In a MCG study of 12 healthy controls and 42 patients with pressure overload induced LVH, MCG QRS- and T-wave area sums provided complementary information of left ventricular mass [Karvonen et al., 2002]. Their combination, the QRS-T area sum (the sum from 33 locations > 16000 fT×s), improved detection of LVH with 62% sensitivity and 92% specificity, and in patients with LVH correlated significantly with LVMI (r = 0.46; p = 0.002). QRS-T angle, describing the difference of the orientation of magnetic field maps of the QRS complex and the T wave, was greater in patients with LVH than in controls (93.6+56.1 vs. 44.7+48.5 degrees, respectively; p = 0.009), and in patients with LVH correlated with LVMI (r = 0.38; p = 0.013). However, neither of these MCG indexes performed substantially better than the Cornell voltage duration product from the 12-lead ECG. Based on a predefined subsample of overweight subjects, MCG QRS-T angle showed stronger correlation to LVMI than the 12-lead ECG LVH-indexes.

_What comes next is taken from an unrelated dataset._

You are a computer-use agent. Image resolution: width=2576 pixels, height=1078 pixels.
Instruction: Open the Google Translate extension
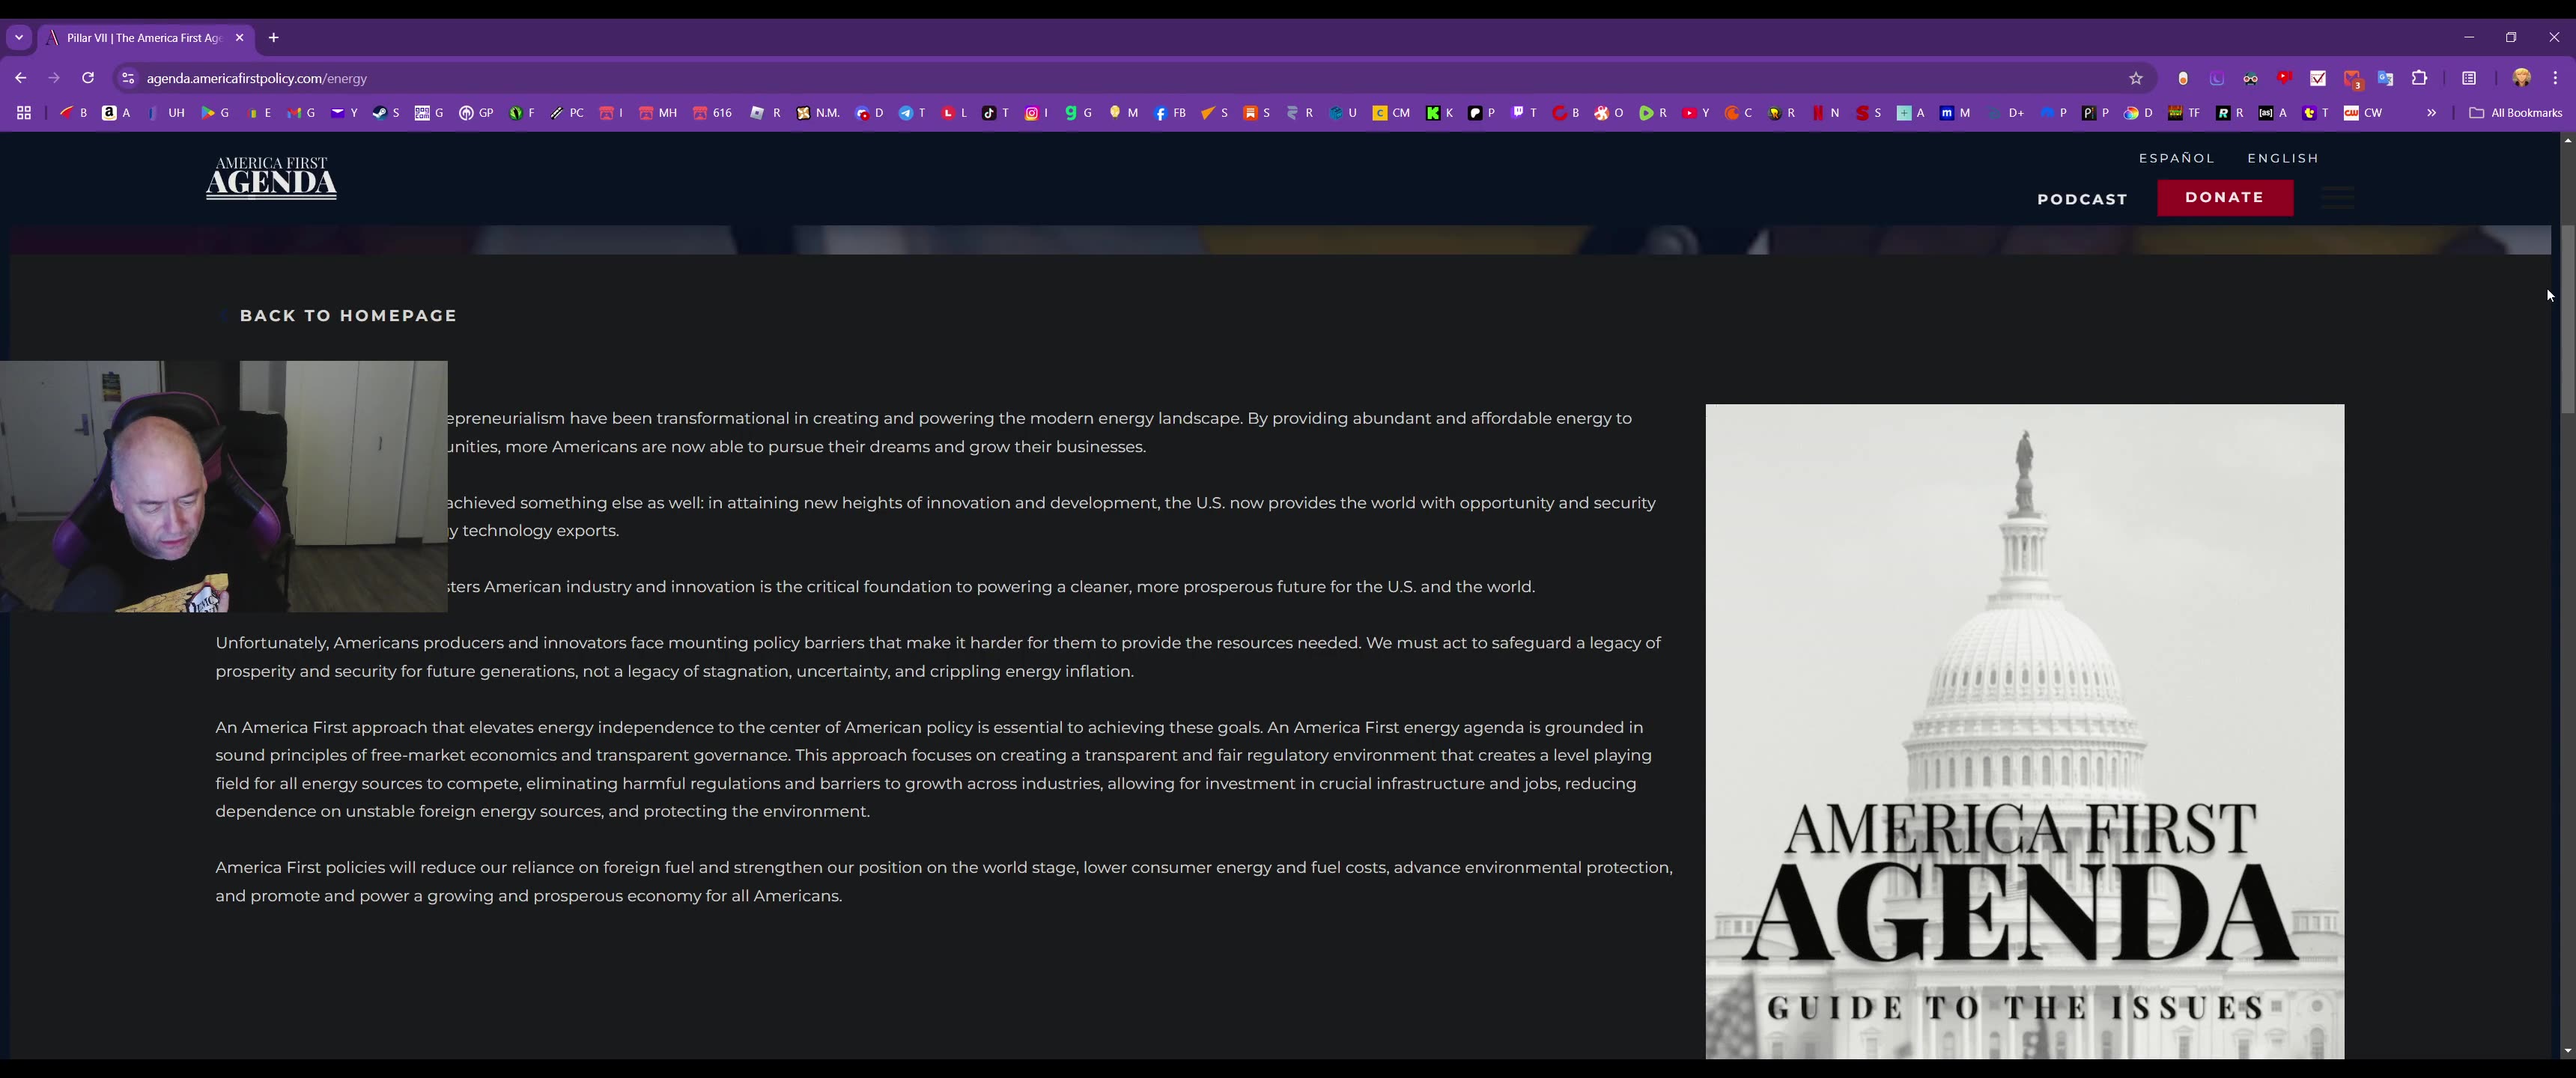click(x=2386, y=78)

4.5. T-Wave Morphology Descriptors from the 12-Lead ECG

We compared T-wave morphology descriptors between a group of 35 patients with pressure-overload induced LVH (LVH group) and a group of 15 healthy controls [Oikarinen et al., 2002]. The T-wave morphology dispersion (TMD) is a measure of spatial T-wave morphological variation and total cosine R to T (TCRT) is a measure of the vector deviation between the depolarization and repolarization wave fronts. Assessed from a single beat, both TMD and TCRT were different in the LVH group than in controls (TMD: 44.3+27.8 vs. 10.2+4.2, respectively; p<0.001, and TCRT: –0.01+0.57 vs. 0.49+0.37, respectively; p = 0.005). In the LVH group, both these measures correlated with LVMI (TMD: r = 0.49, p<0.01 and TCRT: r = –0.47, p<0.01) and interventricular septal wall thickness (TMD: r = 0.50; p = 0.002 and TCRT: r = –0.48; p = 0.004). Interestingly, a preliminary analysis of a study of mildly hypertensive patients suggests that indexes of QTapex dispersion and several of the T-wave morphology descriptors are strongly interrelated (unpublished data).

5.  Conclusions

Experimental studies have shown that LVH alters ventricular repolarization. The most consistent findings seem to be prolongation of AP duration and increased dispersion of repolarization. These changes could be expected to prolong QT interval duration and change T-wave morphology in the body surface ECG. Accordingly, we have observed QT interval to prolong as left ventricular mass increases. In addition, in patients with LVH compared to controls, changes in the classical strain pattern, T-wave areas and T-wave morphology descriptors (TMD and TCRT) have been detected and all these measures have shown a significant correlation to the degree of LVH in patients with increased left ventricular mass. However, with the approaches we have used, evaluation of the T-wave changes does not seem to substantially improve detection of anatomic LVH compared to QRS-based LVH-indexes. TMD may be a possible exception, because it showed a very low variance in healthy subjects and was increased in patients with LVH, but this finding needs to be confirmed in a larger patient population. The value of all these repolarization measures as potentially useful markers for risk of ventricular tachyarrhythmias needs to be further studied.